April 1 (Bloomberg) -- Vitro SAB, the Mexican glassmaker that defaulted on $1.2 billion of bonds, will seek a buyer for its U.S. business if a Texas bankruptcy judge orders the units into Chapter 11.
The U.S. operations have few assets, including two small glass processing plants and distribution networks, and would face liquidation without a buyer, said Alejandro Sanchez, Vitro’s legal director, in an interview yesterday at the company’s headquarters in San Pedro Garza Garcia, a suburb of Monterrey. Vitro U.S. operations employ 3,000 and last year had about $250 million in sales, he said.
“We’re looking for alternatives so it doesn’t have to be liquidated,” Sanchez said. “If you have someone who’s willing to invest, you give peace of mind to your workers, your suppliers and your customers.”
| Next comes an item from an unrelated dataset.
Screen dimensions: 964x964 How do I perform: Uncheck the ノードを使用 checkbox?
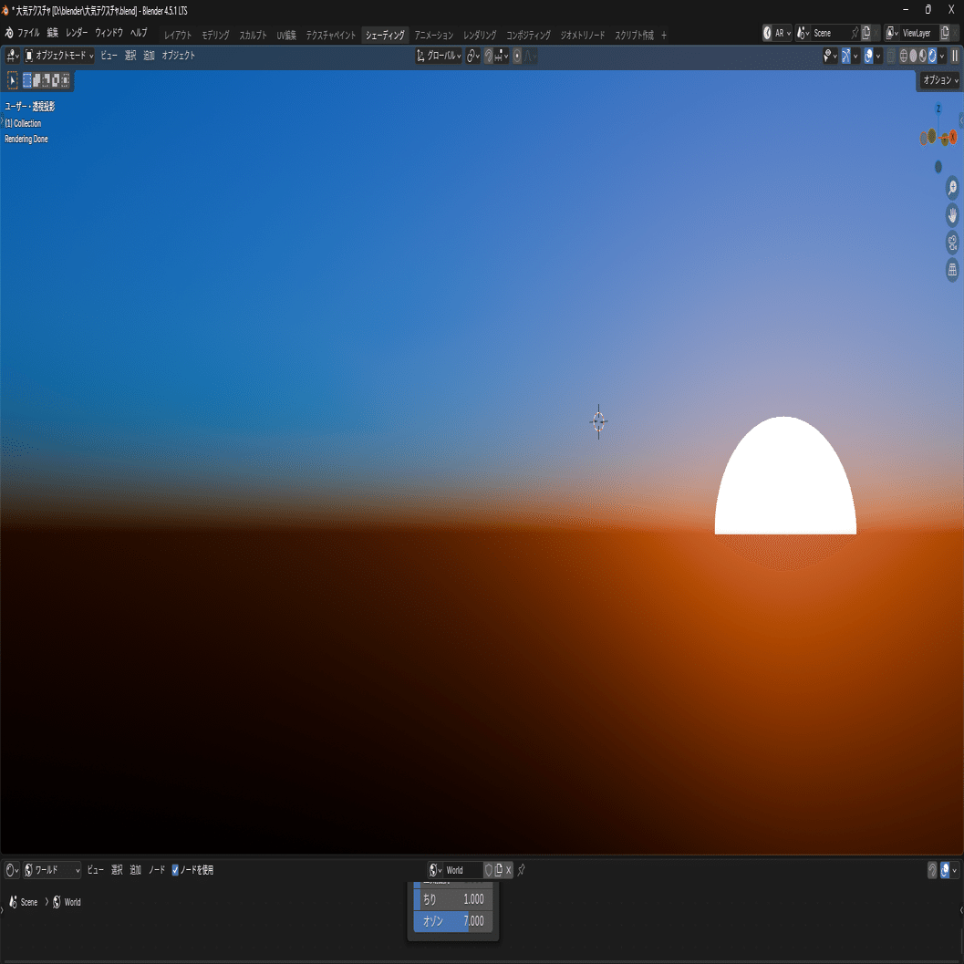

U.S. Bankruptcy Judge Russell Nelms began a hearing yesterday in Fort Worth, Texas, at the request of creditors, including Davidson Kempner Capital Management LLC and Elliott Management Corp., to force Vitro’s U.S. units into bankruptcy. The hearing may conclude today and a decision could come as soon as April 4, Sanchez said.
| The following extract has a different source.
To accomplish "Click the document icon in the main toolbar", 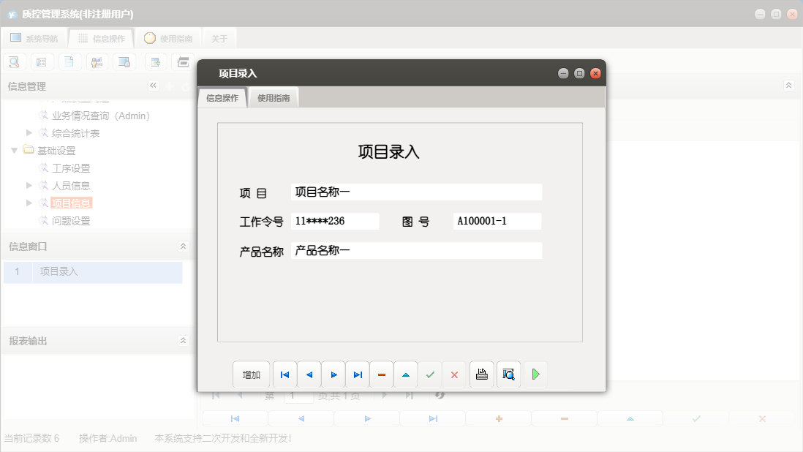I will click(x=69, y=61).
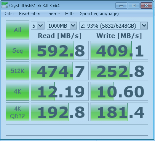Close the CrystalDiskMark window
This screenshot has height=141, width=155.
[x=146, y=6]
Vitro defaulted on about $1.5 billion of debt, including the U.S. bonds, in February 2009 after racking up derivative losses of more than $300 million and because of a global recession that slashed demand for auto and construction glass. Creditors also have petitioned a Mexican court to declare the company in Mexico’s equivalent of Chapter 11.
The legal action in the U.S. won’t recover anything for bondholders, Sanchez said. Vitro’s assets in the U.S. will only cover guaranteed loans, such as from Bank of America Corp., suppliers, customers and the $9 million that Vitro has pumped into the money-losing operations since November, he said.
“There will be nothing left,” he said. “We’re literally talking peanuts.”
Vitro produces flat glass in Mexico and sells replacement windshields and glass for buildings through the U.S. units. A process to find a buyer would be open and subject to a bidding process, Sanchez said. By avoiding liquidation, Vitro may have an opportunity to repurchase the business once the company’s financial difficulties are resolved, he said.
“This is a business that’s fundamental for selling our products in the U.S.,” he said.
Ruling Next Week
In Mexico, Sanchez said an appeals judge in Monterrey may rule as early as next week on the company’s voluntary bankruptcy petition and could declare Vitro in bankruptcy. Lawyers for bondholders said that a different federal judge in Monterrey also may rule next week on the creditors’ involuntary bankruptcy petition.
The first case to gain a ruling for bankruptcy will likely take precedent because there can be only one proceeding, Sanchez said. Either in the voluntary or involuntary bankruptcy, the creditors and the company will have to reach a restructuring agreement under the supervision of a court-appointed mediator, he said.
Under Mexican bankruptcy law, if an agreement can’t be reached in a maximum of nine months, the company would face liquidation.
The case is In re Vitro Asset Corp., 10-47470, U.S. Bankruptcy Court, Northern District of Texas (Fort Worth).